Yes a quarter pint. When it rises to the surface after cooking, spoon it off and use again, like the BIR's do. I have cooked this for over 25 years and the generous use of the oil is the key. It never is the same without it. Incidentally one of the criticisms was too tomatoey and I cooked three this week with half the amount of tinned tomatoes and would say it improves the taste.

2
Trainee Chefs / Beginners Questions / Re: Mustard seeds
« on: May 14, 2011, 02:47 PM »
I was told by my Sri Lankan cookery tutor that black mustard seeds are used. They are heated in very hot oil till they pop which releases a nutty flavour as opposed to any discernable heat

3
Bhuna / Re: Takeaway Bhuna Recipe
« on: October 15, 2010, 11:33 PM »
Sorry you didn't enjoy it my friend. Of course adding stuff could help, for example mixing the spices into a paste with juices from the meat or seafood.

The tomato content can seem high, perhaps passata instead of chopped tomatoes may help but I simply can't do wrong round our house when I concoct this for the missus and her pals... which perhaps asks another question; given womens' love of tomatoes and garlic is this the ideal womens' curry?

Today alone (Friday 15th October 2010) I have had five women beg me for the recipe and of course I obliged.

4
Bhuna / Re: Takeaway Bhuna Recipe
« on: October 05, 2010, 05:04 PM »
Well the memory fades after 25 plus years so it may well have been a home version I was given but all I would say is it was the same stuff they sold me at the time, as befitting a bhuna in those days very dry and to tell the truth I felt it more resembled Rogan Josh.

I fished out the original recipe actually and the garlic quota given was even higher (7). I must have adapted it to suit at the time!Regarding the spice paste, it was precisely that, 5 teaspoons of the relevant ground spices mixed with a little water and then fried in the oil. I have tried this with mixed seafood (lobster, scallops etc) and it's a winner every time.

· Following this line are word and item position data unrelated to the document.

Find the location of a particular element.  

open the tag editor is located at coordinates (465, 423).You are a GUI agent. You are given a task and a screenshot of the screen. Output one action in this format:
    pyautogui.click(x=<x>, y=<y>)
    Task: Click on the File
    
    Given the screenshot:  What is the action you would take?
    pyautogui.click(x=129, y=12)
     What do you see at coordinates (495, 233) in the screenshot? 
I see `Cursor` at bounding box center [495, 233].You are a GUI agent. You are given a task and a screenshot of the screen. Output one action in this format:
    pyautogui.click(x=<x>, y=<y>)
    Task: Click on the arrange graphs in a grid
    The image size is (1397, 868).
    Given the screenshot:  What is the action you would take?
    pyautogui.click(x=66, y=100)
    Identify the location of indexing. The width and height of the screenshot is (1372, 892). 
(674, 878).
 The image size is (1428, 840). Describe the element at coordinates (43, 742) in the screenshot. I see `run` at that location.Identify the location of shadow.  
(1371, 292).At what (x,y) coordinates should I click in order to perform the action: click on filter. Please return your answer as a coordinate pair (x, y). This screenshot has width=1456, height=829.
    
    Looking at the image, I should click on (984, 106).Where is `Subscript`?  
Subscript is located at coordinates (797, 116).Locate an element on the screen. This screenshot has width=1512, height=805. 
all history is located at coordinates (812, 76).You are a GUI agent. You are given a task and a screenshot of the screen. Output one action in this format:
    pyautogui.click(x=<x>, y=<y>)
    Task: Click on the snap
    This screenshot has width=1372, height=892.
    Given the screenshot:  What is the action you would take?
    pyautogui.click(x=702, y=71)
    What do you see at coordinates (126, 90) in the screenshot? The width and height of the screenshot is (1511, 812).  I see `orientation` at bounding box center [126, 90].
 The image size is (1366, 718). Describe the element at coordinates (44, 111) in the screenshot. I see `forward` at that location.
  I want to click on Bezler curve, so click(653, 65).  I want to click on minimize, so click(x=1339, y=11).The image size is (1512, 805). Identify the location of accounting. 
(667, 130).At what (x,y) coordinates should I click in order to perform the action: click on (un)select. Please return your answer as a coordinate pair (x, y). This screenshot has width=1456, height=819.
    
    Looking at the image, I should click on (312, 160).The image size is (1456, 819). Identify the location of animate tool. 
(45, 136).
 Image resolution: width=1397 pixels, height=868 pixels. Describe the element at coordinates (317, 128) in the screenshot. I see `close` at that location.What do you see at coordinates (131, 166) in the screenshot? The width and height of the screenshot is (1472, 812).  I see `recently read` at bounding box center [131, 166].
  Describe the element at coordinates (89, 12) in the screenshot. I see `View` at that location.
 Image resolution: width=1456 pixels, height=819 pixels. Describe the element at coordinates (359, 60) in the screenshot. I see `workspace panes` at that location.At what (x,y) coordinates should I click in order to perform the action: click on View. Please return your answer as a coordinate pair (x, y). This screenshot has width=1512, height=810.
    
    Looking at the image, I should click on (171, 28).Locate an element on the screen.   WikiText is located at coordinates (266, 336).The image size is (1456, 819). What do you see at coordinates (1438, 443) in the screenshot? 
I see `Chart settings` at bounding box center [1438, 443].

Serves 2-3 by the way. Don't let the lack of a curry base put you off!

5
Bhuna / Takeaway Bhuna Recipe
« on: October 03, 2010, 11:41 PM »
Hi, new to the site and loving it all. This is a recipe  I obtained 25 years ago from my local takeaway and it never fails. The methods and one particular ingredient aren't what I have seen elsewhere so please give it a try. My missus loves this and I swear I can cook it with my eyes closed!

Bhuna

Ingredients:

A quarter pint of oil
Cooked ingredient of choice, chicken or whatever or raw prawns
1 teaspoon each of Cumin, Coriander, Cayenne, Turmeric, Garam Masala. Mixed into a stiff paste with a little water
1 heaped tablespoon tomato puree
5 cloves garlic chopped and mashed into a paste
1 chopped green pepper
1 large onion, halved top to bottom then sliced into thin segments
2 chopped fresh tomatoes
1 tin chopped tomatoes
1 teaspoon salt
1 handful of methi leaves
1  teaspoon Rose Water
Fresh coriander to garnish

Instructions:

In a Wok or Karai heat oil over medium heat  then fry tomato puree and garlic puree for 2-3 mins till oil colours but take care not to brown garlic. Add onions and chopped green pepper and fry till softened, stirring all the time.

Add spice paste and fry 2 mins then add fresh tomatoes and fry 2 more mins.

Add chopped tinned tomatoes and 1 teaspoon salt and fry 3-4 mins, stirring all the time.

Add cooked meat or prawns and fry one minute.

Place methi leaves in one palm and rub together with other to bruise, then add to dish.

Add 1  teaspoon Rose Water and continue to fry till sauce thickens .

Finally add chopped fresh coriander leaves and serve.

Hope you enjoy this, the sauce is garlicky and to die for!